**What the exercise asks:** Each entry that follows should be retyped in full and exactly.
(The data)
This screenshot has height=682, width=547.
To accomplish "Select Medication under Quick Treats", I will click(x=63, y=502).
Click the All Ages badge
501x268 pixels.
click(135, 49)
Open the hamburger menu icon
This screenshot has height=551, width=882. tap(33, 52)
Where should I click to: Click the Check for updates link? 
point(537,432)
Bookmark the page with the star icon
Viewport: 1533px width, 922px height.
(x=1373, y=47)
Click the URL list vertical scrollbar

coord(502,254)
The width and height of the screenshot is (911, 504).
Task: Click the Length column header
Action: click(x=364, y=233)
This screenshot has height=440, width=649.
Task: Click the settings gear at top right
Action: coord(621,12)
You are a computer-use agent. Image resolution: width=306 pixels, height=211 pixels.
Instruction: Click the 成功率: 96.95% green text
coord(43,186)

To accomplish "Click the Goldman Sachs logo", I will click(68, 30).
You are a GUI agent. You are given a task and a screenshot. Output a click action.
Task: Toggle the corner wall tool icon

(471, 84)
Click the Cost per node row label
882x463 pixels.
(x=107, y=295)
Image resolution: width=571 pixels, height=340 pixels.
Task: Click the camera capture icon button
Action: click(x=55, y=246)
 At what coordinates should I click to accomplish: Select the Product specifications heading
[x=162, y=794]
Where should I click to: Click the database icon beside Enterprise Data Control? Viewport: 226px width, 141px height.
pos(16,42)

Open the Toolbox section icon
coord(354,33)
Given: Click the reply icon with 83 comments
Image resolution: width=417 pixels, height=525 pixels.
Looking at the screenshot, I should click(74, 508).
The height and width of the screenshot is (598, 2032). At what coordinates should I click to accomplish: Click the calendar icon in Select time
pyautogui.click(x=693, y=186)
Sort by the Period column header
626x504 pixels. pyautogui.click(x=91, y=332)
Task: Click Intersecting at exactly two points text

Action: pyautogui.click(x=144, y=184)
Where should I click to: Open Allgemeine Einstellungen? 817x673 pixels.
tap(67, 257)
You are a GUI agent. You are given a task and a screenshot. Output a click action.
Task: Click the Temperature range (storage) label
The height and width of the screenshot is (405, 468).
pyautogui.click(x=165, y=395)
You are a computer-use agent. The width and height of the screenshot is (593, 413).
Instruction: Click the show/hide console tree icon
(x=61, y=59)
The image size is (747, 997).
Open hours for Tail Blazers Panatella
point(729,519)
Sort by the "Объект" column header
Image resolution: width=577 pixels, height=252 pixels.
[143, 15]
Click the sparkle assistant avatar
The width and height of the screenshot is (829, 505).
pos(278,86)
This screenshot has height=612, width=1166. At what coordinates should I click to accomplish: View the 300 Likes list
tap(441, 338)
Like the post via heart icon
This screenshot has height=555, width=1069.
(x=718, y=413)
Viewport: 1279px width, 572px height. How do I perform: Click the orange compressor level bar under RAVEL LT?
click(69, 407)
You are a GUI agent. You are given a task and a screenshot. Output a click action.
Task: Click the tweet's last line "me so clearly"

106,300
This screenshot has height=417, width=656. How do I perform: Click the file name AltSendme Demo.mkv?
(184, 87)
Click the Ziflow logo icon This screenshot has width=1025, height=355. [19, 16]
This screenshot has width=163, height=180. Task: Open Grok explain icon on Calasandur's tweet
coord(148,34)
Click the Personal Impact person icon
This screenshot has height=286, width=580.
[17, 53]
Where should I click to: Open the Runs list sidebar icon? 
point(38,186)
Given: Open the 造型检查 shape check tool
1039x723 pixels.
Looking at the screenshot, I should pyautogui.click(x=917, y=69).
(End The data)
**Response for this exercise:**
This screenshot has height=682, width=547.
To accomplish "Select Medication under Quick Treats", I will click(x=63, y=502).
Click the All Ages badge
501x268 pixels.
click(135, 49)
Open the hamburger menu icon
This screenshot has height=551, width=882. tap(33, 52)
Where should I click to: Click the Check for updates link? 
point(537,432)
Bookmark the page with the star icon
Viewport: 1533px width, 922px height.
(x=1373, y=47)
Click the URL list vertical scrollbar

coord(502,254)
The width and height of the screenshot is (911, 504).
Task: Click the Length column header
Action: click(x=364, y=233)
This screenshot has height=440, width=649.
Task: Click the settings gear at top right
Action: coord(621,12)
You are a computer-use agent. Image resolution: width=306 pixels, height=211 pixels.
Instruction: Click the 成功率: 96.95% green text
coord(43,186)

To accomplish "Click the Goldman Sachs logo", I will click(68, 30).
You are a GUI agent. You are given a task and a screenshot. Output a click action.
Task: Toggle the corner wall tool icon

(471, 84)
Click the Cost per node row label
882x463 pixels.
(x=107, y=295)
Image resolution: width=571 pixels, height=340 pixels.
Task: Click the camera capture icon button
Action: click(x=55, y=246)
 At what coordinates should I click to accomplish: Select the Product specifications heading
[x=162, y=794]
Where should I click to: Click the database icon beside Enterprise Data Control? Viewport: 226px width, 141px height.
pos(16,42)

Open the Toolbox section icon
coord(354,33)
Given: Click the reply icon with 83 comments
Image resolution: width=417 pixels, height=525 pixels.
Looking at the screenshot, I should click(74, 508).
The height and width of the screenshot is (598, 2032). At what coordinates should I click to accomplish: Click the calendar icon in Select time
pyautogui.click(x=693, y=186)
Sort by the Period column header
626x504 pixels. pyautogui.click(x=91, y=332)
Task: Click Intersecting at exactly two points text

Action: pyautogui.click(x=144, y=184)
Where should I click to: Open Allgemeine Einstellungen? 817x673 pixels.
tap(67, 257)
You are a GUI agent. You are given a task and a screenshot. Output a click action.
Task: Click the Temperature range (storage) label
The height and width of the screenshot is (405, 468).
pyautogui.click(x=165, y=395)
You are a computer-use agent. The width and height of the screenshot is (593, 413).
Instruction: Click the show/hide console tree icon
(x=61, y=59)
The image size is (747, 997).
Open hours for Tail Blazers Panatella
point(729,519)
Sort by the "Объект" column header
Image resolution: width=577 pixels, height=252 pixels.
[143, 15]
Click the sparkle assistant avatar
The width and height of the screenshot is (829, 505).
pos(278,86)
This screenshot has height=612, width=1166. At what coordinates should I click to accomplish: View the 300 Likes list
tap(441, 338)
Like the post via heart icon
This screenshot has height=555, width=1069.
(x=718, y=413)
Viewport: 1279px width, 572px height. How do I perform: Click the orange compressor level bar under RAVEL LT?
click(69, 407)
You are a GUI agent. You are given a task and a screenshot. Output a click action.
Task: Click the tweet's last line "me so clearly"

106,300
This screenshot has height=417, width=656. How do I perform: Click the file name AltSendme Demo.mkv?
(184, 87)
Click the Ziflow logo icon This screenshot has width=1025, height=355. [19, 16]
This screenshot has width=163, height=180. Task: Open Grok explain icon on Calasandur's tweet
coord(148,34)
Click the Personal Impact person icon
This screenshot has height=286, width=580.
[17, 53]
Where should I click to: Open the Runs list sidebar icon? 
point(38,186)
Given: Open the 造型检查 shape check tool
1039x723 pixels.
Looking at the screenshot, I should pyautogui.click(x=917, y=69).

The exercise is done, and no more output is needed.